= The North Ward Center =

The North Ward Center is a non-profit, community development organization in Newark, New Jersey, that serves 10,500 people annually. The center founded the Robert Treat Academy Charter School in 1997. It also runs five preschools in Newark for 680 children, Casa Israel Adult Medical Day Care Center, which serves 120 people daily, a youth leadership and recreation program that offers organized baseball, softball and basketball leagues for 2,500 youth, a Family Success Center and the Center for Autism.

==History==
The North Ward Center was founded in 1970 by Stephen N. Adubato Sr. after the race riots in 1967 that hastened the exodus of Newark's middle class population. Originally known as the North Ward Educational and Cultural Center, its original mission was to encourage the North Ward's mostly Italian-American population to stay in Newark and provide information to residents about programs and services that were available to them through the city. But as the North Ward's population became predominantly Puerto Rican in the mid to late 1970s, the center changed its name to reflect a new mission.
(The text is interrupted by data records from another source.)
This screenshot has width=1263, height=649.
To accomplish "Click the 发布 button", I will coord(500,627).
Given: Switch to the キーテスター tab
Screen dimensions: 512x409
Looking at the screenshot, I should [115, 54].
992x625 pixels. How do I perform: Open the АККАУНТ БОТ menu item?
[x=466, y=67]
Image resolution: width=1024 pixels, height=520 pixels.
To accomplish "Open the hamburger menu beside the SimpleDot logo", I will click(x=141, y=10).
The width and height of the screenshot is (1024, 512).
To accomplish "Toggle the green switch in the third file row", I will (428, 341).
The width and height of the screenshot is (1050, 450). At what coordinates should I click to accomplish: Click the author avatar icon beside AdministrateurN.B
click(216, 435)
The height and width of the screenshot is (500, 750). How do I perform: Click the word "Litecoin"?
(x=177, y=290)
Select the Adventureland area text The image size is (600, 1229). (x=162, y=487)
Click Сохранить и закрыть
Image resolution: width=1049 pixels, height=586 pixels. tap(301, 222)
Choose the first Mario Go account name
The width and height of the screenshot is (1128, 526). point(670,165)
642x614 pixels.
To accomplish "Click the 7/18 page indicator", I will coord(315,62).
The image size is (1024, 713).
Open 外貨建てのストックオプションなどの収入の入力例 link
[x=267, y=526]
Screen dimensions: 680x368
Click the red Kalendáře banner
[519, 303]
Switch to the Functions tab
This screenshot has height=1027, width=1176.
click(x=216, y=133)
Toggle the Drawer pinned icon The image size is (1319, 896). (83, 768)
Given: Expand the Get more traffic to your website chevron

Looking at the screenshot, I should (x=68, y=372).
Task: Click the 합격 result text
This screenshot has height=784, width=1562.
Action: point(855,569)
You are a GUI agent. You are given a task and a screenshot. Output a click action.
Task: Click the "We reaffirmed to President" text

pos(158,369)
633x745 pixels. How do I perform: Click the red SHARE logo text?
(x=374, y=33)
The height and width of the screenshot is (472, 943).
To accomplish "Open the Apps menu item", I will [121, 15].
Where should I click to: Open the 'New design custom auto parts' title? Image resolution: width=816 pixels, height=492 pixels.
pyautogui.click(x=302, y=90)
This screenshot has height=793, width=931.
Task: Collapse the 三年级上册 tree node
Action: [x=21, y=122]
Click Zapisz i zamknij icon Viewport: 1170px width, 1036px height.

The North Ward Center started operations in a small, second-floor office on Bloomfield Avenue in Newark. In 1973, it purchased the former
William Clark House on Mt. Prospect Avenue, a Queen-Anne structure that had previously housed the Prospect Country and Day School. Volunteers refurbished the building, but in 1976, it was struck by lightning, causing extensive damage to the second and third floor. Once again, volunteers refurbished the building. Today, the building, which is on the National Register of Historic Places, serves as the administrative offices of the center.

==Programs==
The North Ward Child Development Center was created in 1975. Today it serves 680 three- and four-year-old children in full-day preschool. Because Newark is an Abbott District 600 children receive free preschool while the remaining 80 are enrolled in a private preschool called Forest Hills Child Development Center.